WHAT NEEDS TO BE DONE: Restate the following entries exactly. Keep the pictures out.

━━━━━ SOURCE RECORDS ━━━━━

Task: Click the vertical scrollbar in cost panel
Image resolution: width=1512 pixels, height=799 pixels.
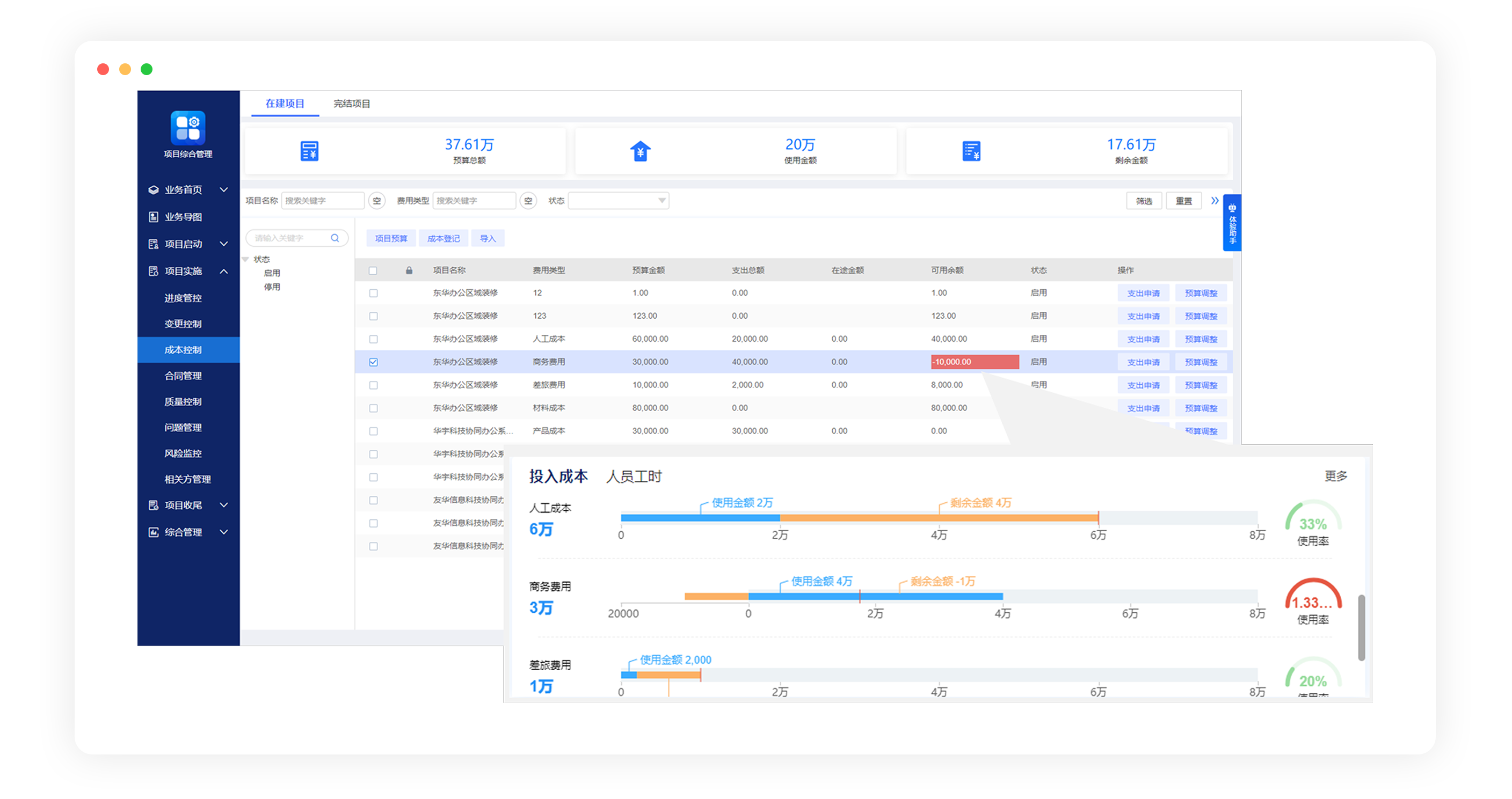Action: pos(1361,628)
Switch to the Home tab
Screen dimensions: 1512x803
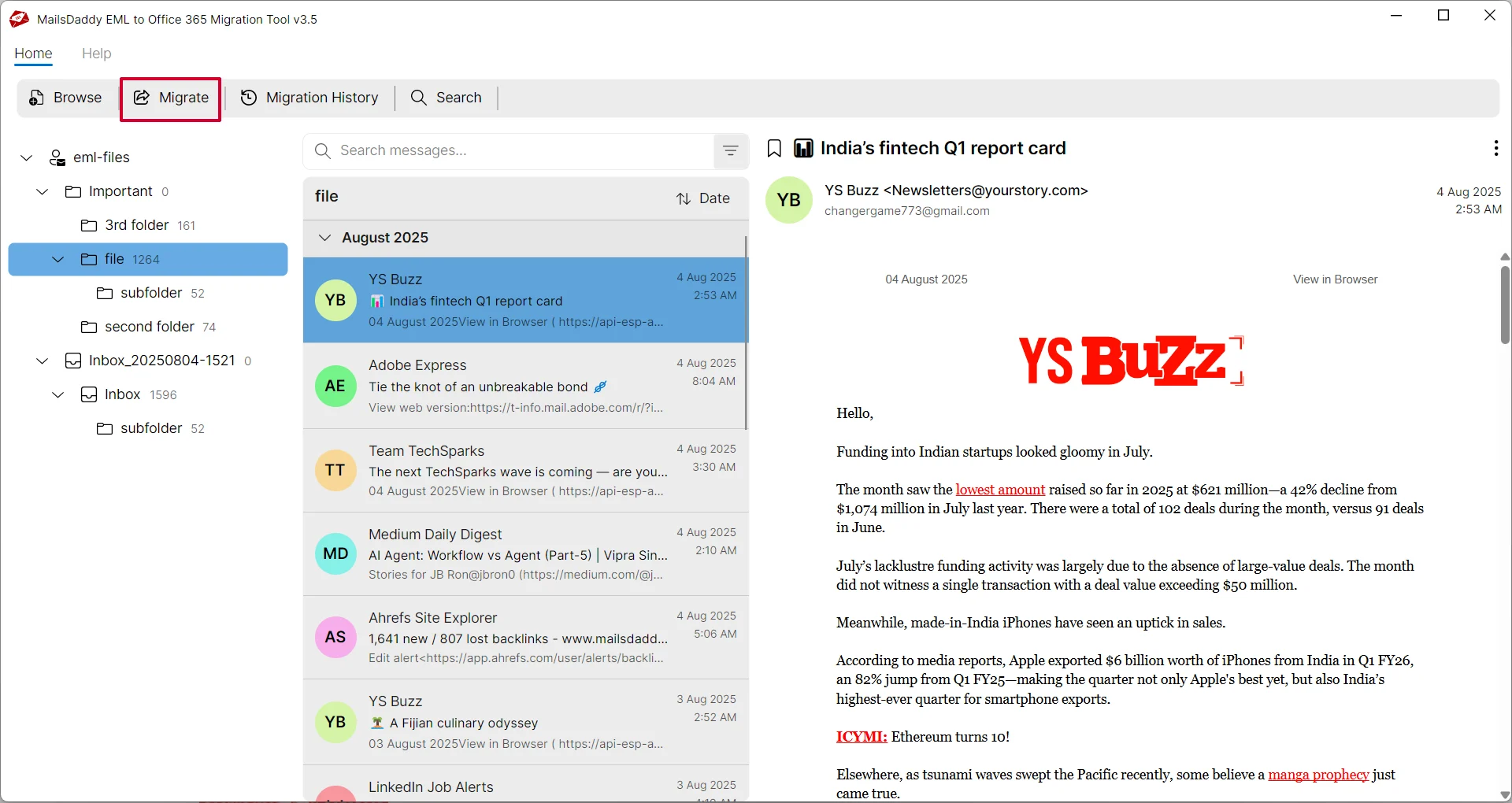[x=33, y=54]
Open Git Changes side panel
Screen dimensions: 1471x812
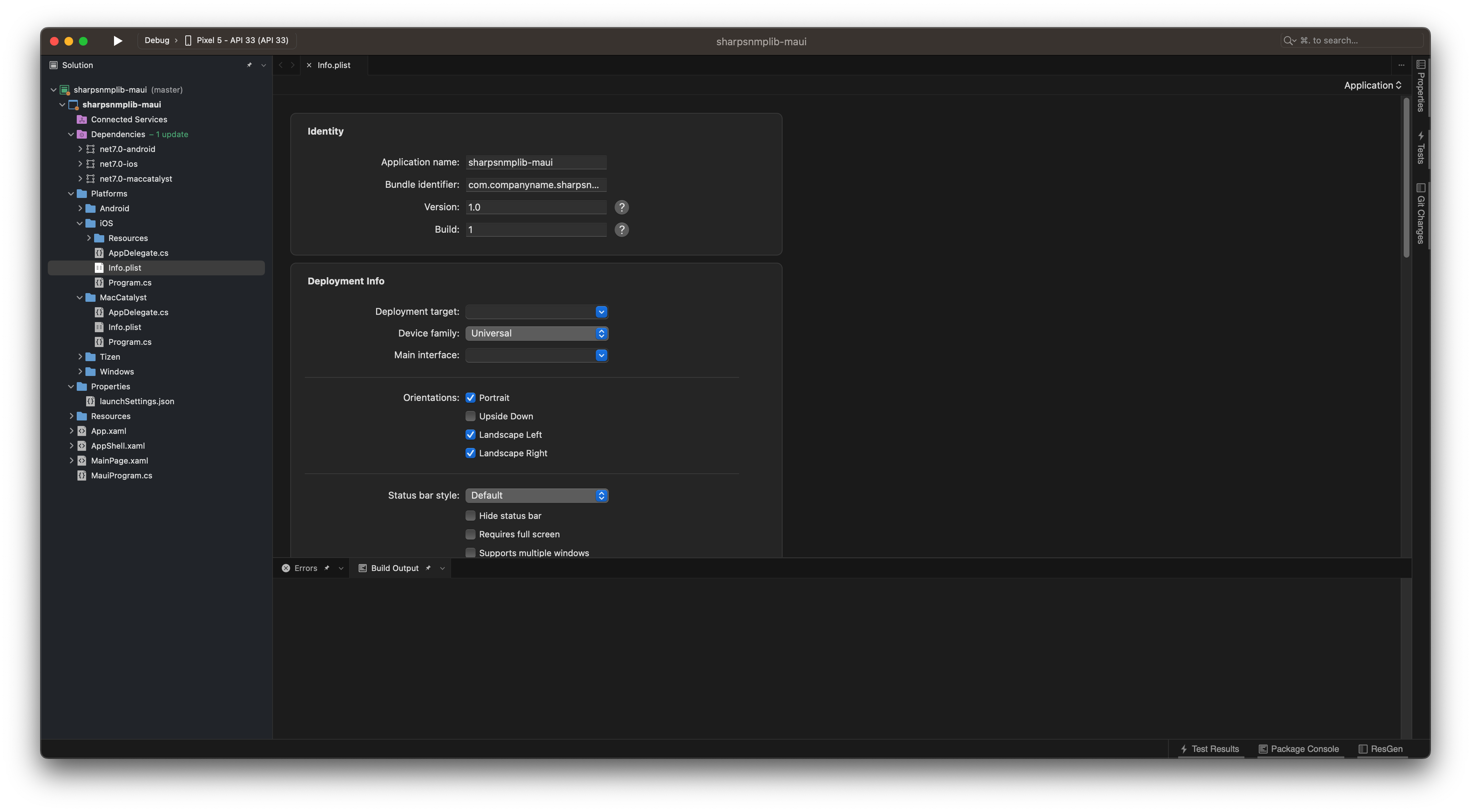(x=1421, y=214)
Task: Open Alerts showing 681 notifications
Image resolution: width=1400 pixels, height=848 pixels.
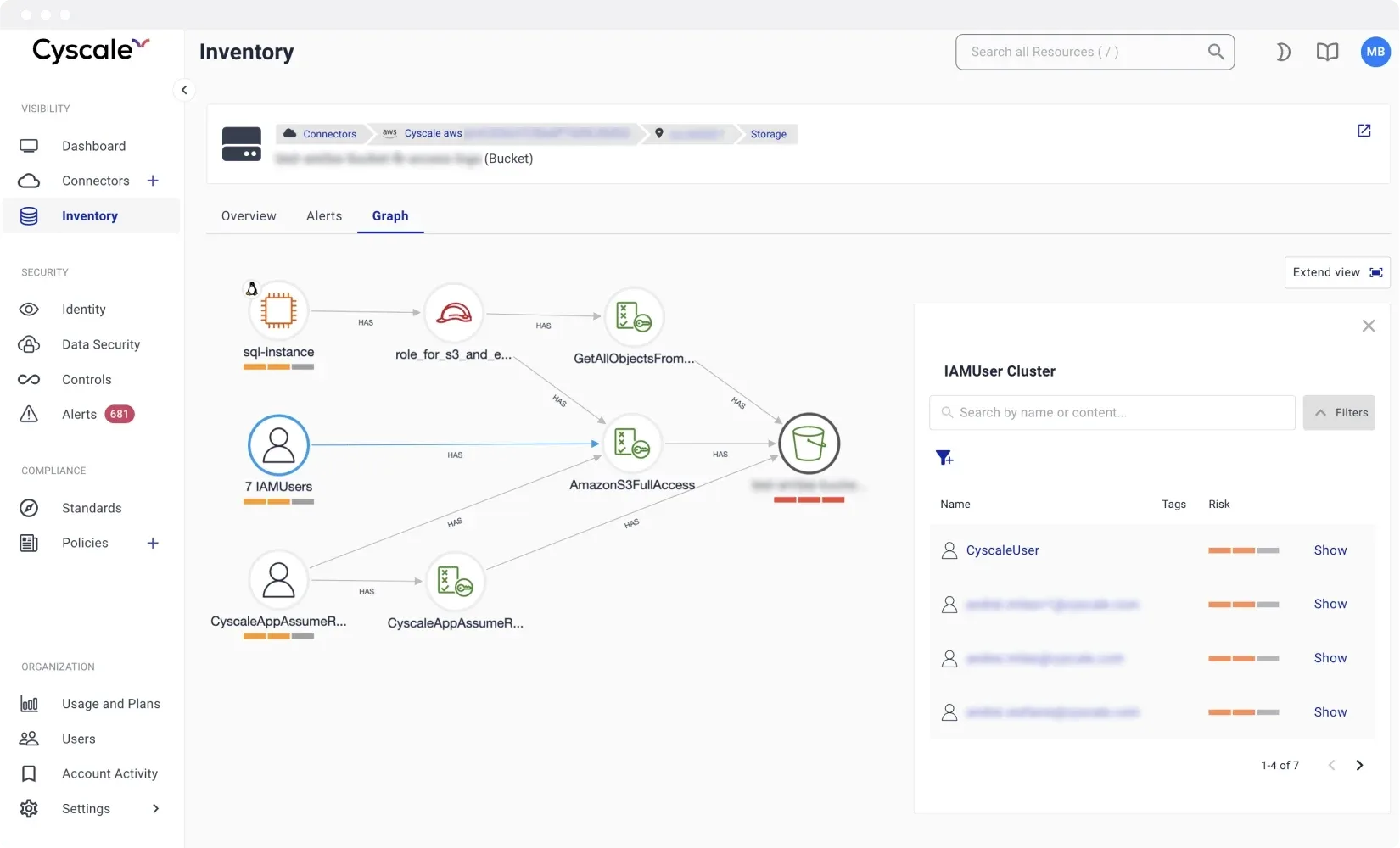Action: click(79, 414)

━━━━━

FINAL ANSWER:
Task: Click the vertical scrollbar in cost panel
Image resolution: width=1512 pixels, height=799 pixels.
Action: pos(1361,628)
Switch to the Home tab
Screen dimensions: 1512x803
[x=33, y=54]
Open Git Changes side panel
Screen dimensions: 1471x812
(x=1421, y=214)
Task: Open Alerts showing 681 notifications
Image resolution: width=1400 pixels, height=848 pixels.
Action: click(79, 414)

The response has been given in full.